Sheridan isn’t concerned with a paint-by-numbers story, opting instead for having his characters’ actions drive the narrative. This is a film about human behaviour. The family suffers through their first hot and humid New York summer and so the father steals an air conditioner from one of his jobs. There is a fantastic image of him dragging the mechanism down the middle of a busy street that speaks volumes about his character.
The main obstacle that the family faces isn’t money or unemployment—it’s the death of their son, Frankie. The mother blames the father for the boy’s death, Christy talks to him like some kind of imaginary friend, and the father has kept his emotions bottled up inside, which may also explain his inability to get an acting job—he is unable to emote effectively.
The little girls, especially Emma Bolger, are precious without being precocious. For such young actors they do not resort to obvious, cutesy mugging for the camera, which is prevalent in a lot of Hollywood cinema. They play every scene realistically and without a shred of self-consciousness—something that is very rare for actresses so young. Sarah Bolger’s character narrates the film and therefore becomes the one that the audience identifies with the most. She is an astute observer and has a very expressive face that she uses well to emote.
The parents are also fantastic. Samantha Morton adds another fascinating character to her diverse repertoire. She doesn’t have many lines of dialogue, instead using her expressive eyes (that evokes another British actress, Emily Watson) to show how much she is haunted by the death of her child. Paddy Considine is excellent as the hard-working dad who loves his family. He only wants the best for his family but is an honest, stand-up kind of guy. Thankfully, Sheridan doesn’t fall into obvious traps like having the father go into a life of crime when the money gets tight or become an alcoholic when the pressures of life bear down on him. It’s a very realistic and honest performance.

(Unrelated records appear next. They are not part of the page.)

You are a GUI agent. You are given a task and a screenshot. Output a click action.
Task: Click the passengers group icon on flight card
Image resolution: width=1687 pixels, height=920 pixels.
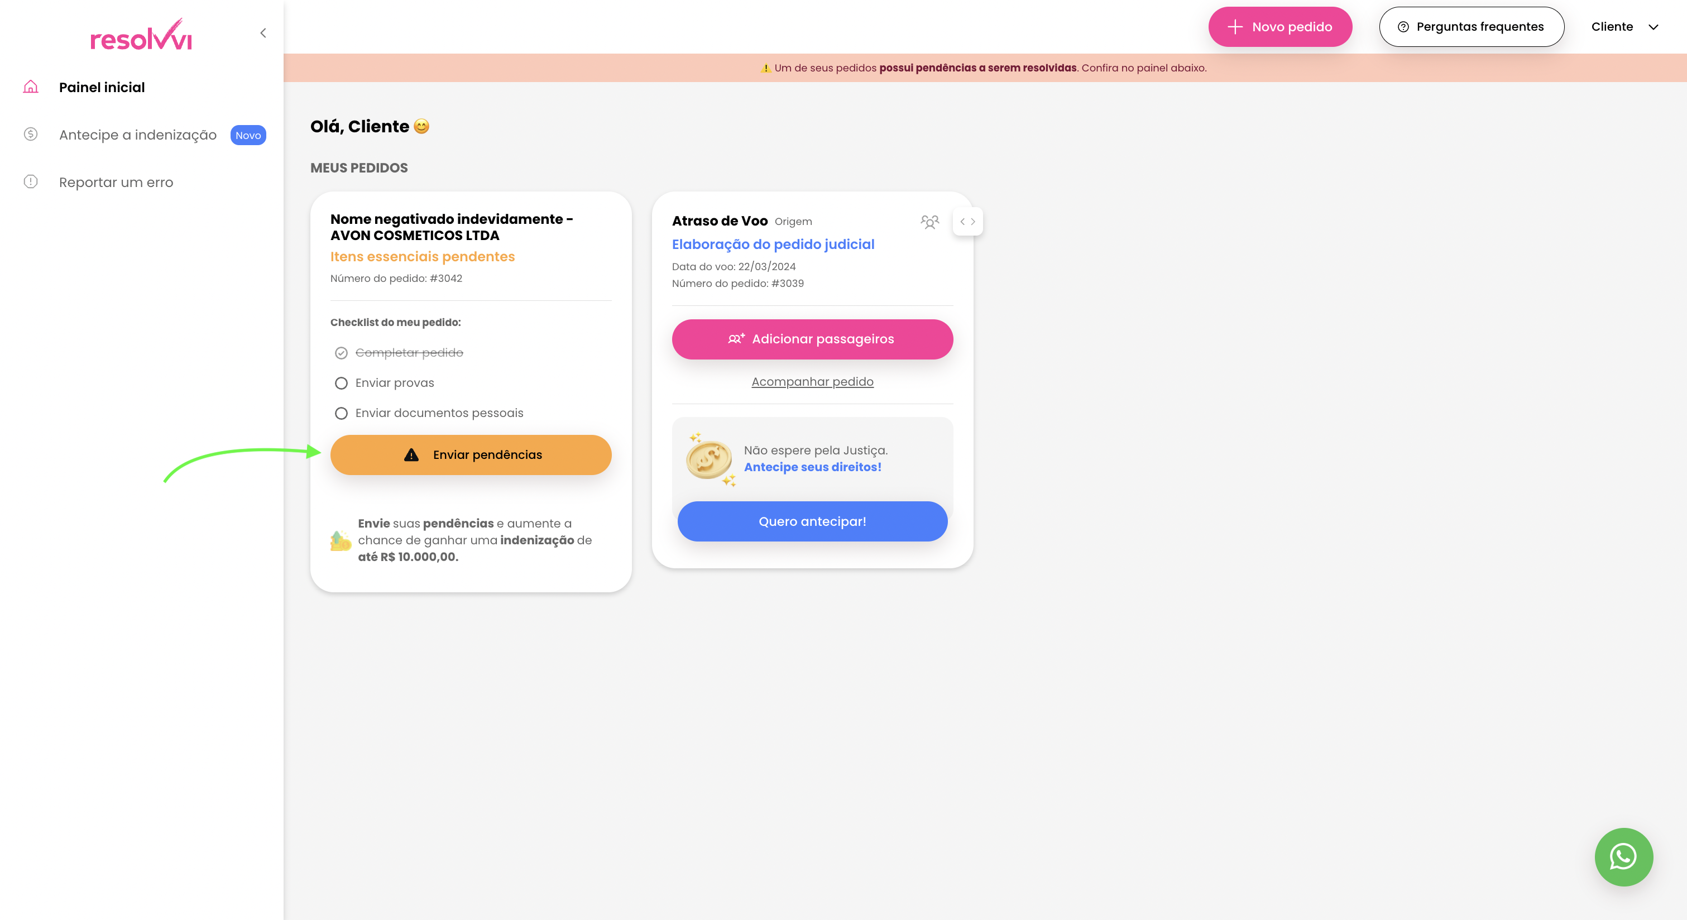tap(929, 222)
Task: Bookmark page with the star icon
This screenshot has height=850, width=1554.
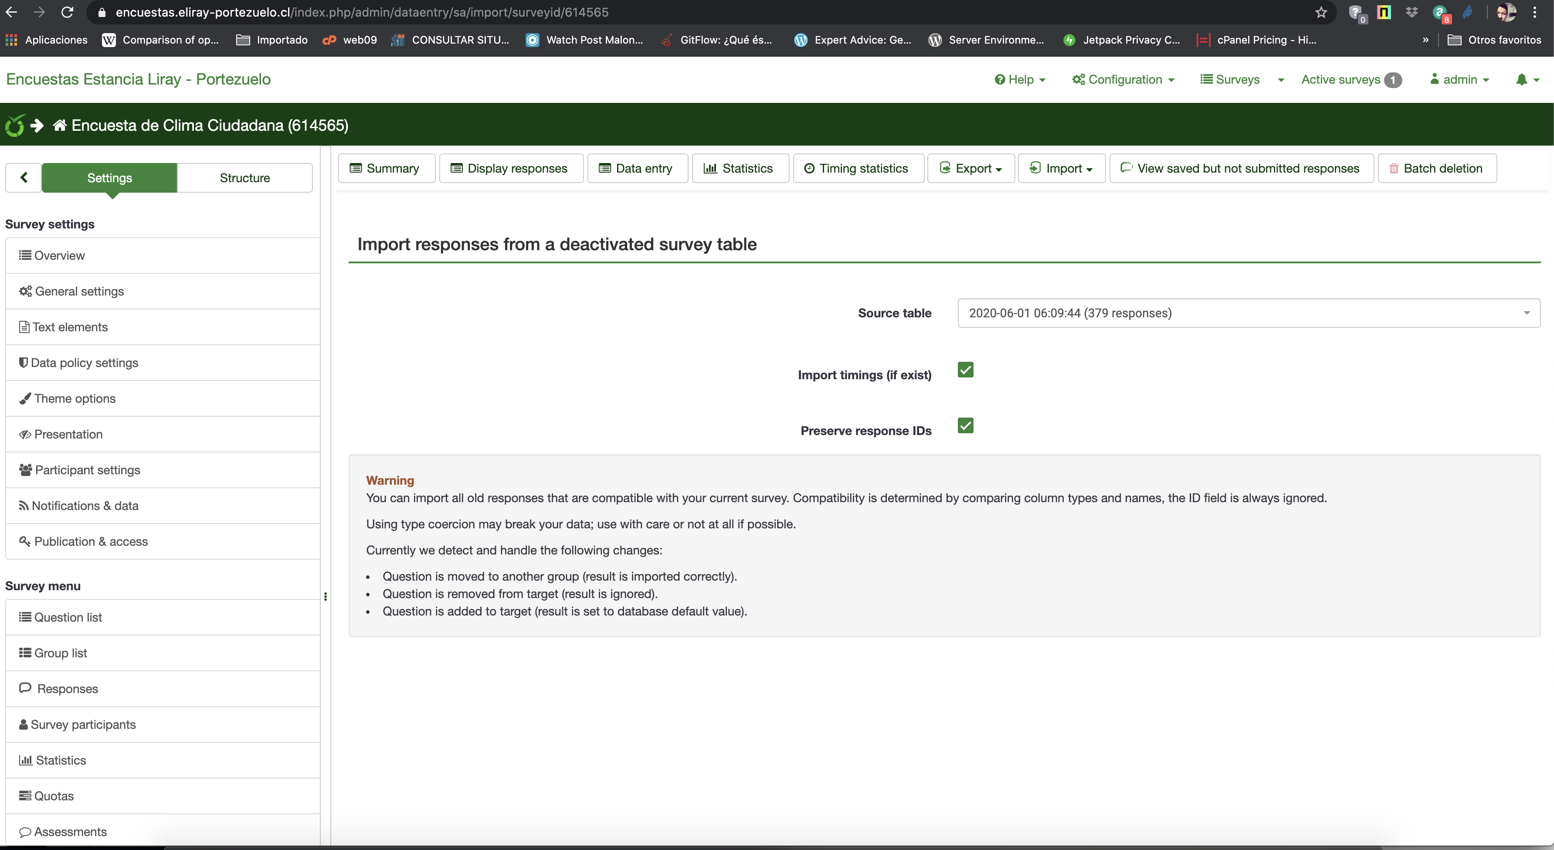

As he proved with his other movies, Jim Sheridan is a keen observer of human behaviour. He realistically shows the family dynamic; how kids speak without filters and the intimate conversations between husband and wife as they try to keep a brave front in the presence of their children. It is the little details of life that Sheridan captures so perfectly, like Ariel’s belief that lemon drop candies have magical healing properties and so she gives one to Mateo when he is feeling under the weather.
Director Jim Sheridan contributes an excellent and engaging audio commentary. It is staggering how much of the film is autobiographical—drawn from his own experiences when he and his family also came into the U.S. from Canada. He talks enthusiastically about working with the actors and how he let them improvise during certain scenes. Sheridan’s track is quite funny at times (he has a dry wit) and full of fascinating anecdotes about the making of his movie.
There are nine deleted scenes and an alternate ending with an optional commentary by Sheridan. Most of the scenes are short in length but he cut them anyway because they slowed down the pacing of the movie when he needed to move things along.
Finally, there is a brief Making Of featurette that is standard promotional fluff with soundbites from the cast and crew interspersed with clips from the movie.
In America is a refreshingly simple movie filled with complex, layered performances from a talented cast. They make you care about their characters and what happens to them. This is an affecting drama that avoids the typical Hollywood clichés because the characters and the situations they are in are drawn from real life.